Women in science have dominated the Victorian Premier’s Awards for Health and Medical Research, with four of the five award categories presented to female researchers whose discoveries are changing lives.
Victorian Minister for Health Jenny Mikakos presented the prestigious awards during a special ceremony at Deakin Edge, Federation Square, which also celebrated the awards’ 25th anniversary.
The awards showcase the talent of our best and brightest budding scientists and reaffirms Victoria’s reputation as a world leader in health and medical research.
The 2019 awards recognised breakthroughs in immunotherapy, development of cancer drugs, the prevention of HIV, cardiac arrest survival and indigenous childrearing – reflecting Victoria’s contribution to better illness detection, treatment and care.
Dr Kate McArthur, the 2019 winner of the Premier’s Excellence Award, was recognised for her world-first discovery of how dying cells hide from our immune system.
This work will have real implications for the treatment of a range of diseases such as lupus and rheumatoid arthritis.
In another breakthrough project, Dr Mishel McMahon, of La Trobe University Bendigo, examined the values of both Western and Aboriginal childrearing practices.
The study will improve the understanding of Aboriginal childrearing within policy and practice so that childrearing programs work better for all Australian families.

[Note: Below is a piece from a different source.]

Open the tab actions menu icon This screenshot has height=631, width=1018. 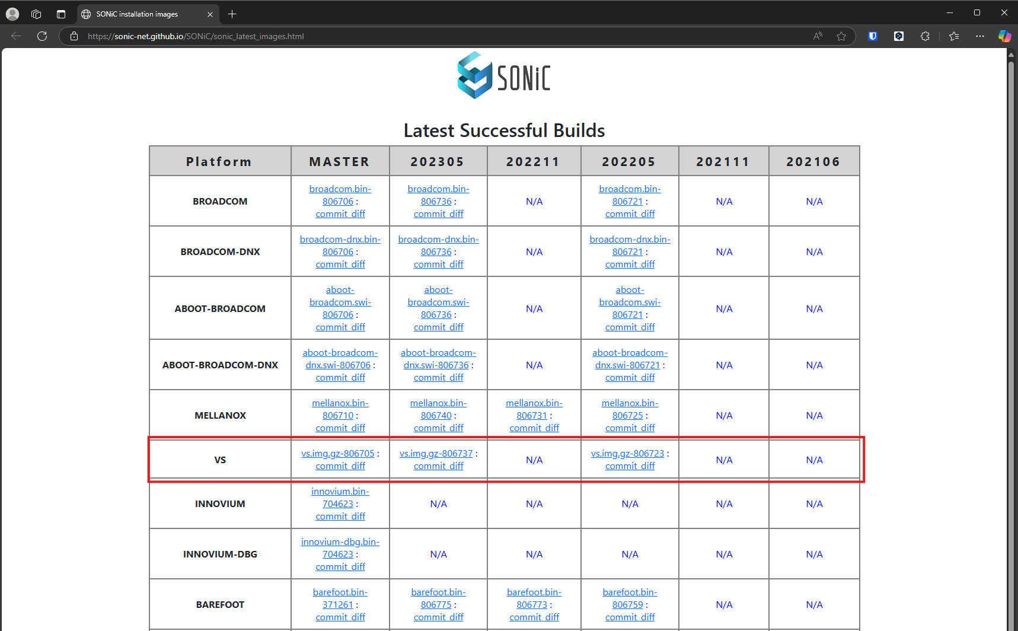click(61, 14)

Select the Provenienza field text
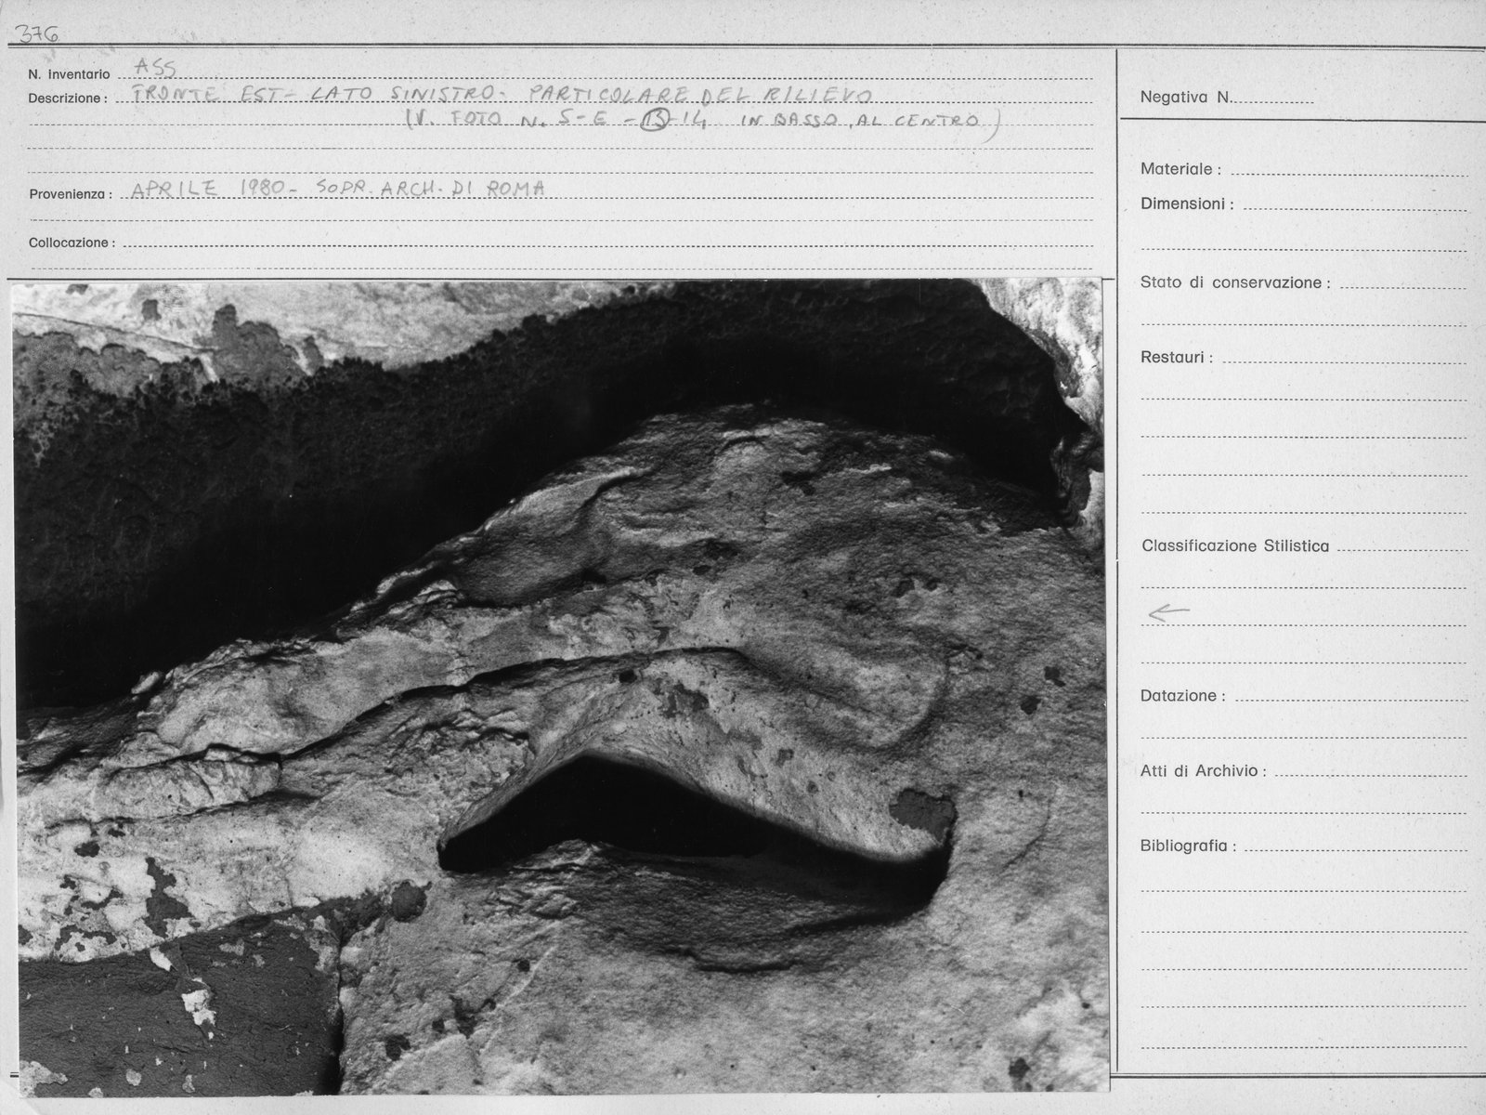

Also winning awards were Dr Mary Ann Anderson from the University of Melbourne and Walter and Eliza Hall Institute of Medical Research, Dr Vincent Cornelisse from Monash University, Melbourne Sexual Health Centre and The Alfred Hospital, and Dr Kylie Dyson from Monash University.
The Victorian Government’s Healthier Lives, Stronger Economy: Victoria’s Health and Medical Research Strategy 2016-20 is delivering an additional $20 million to support new and evolving fields of medical research.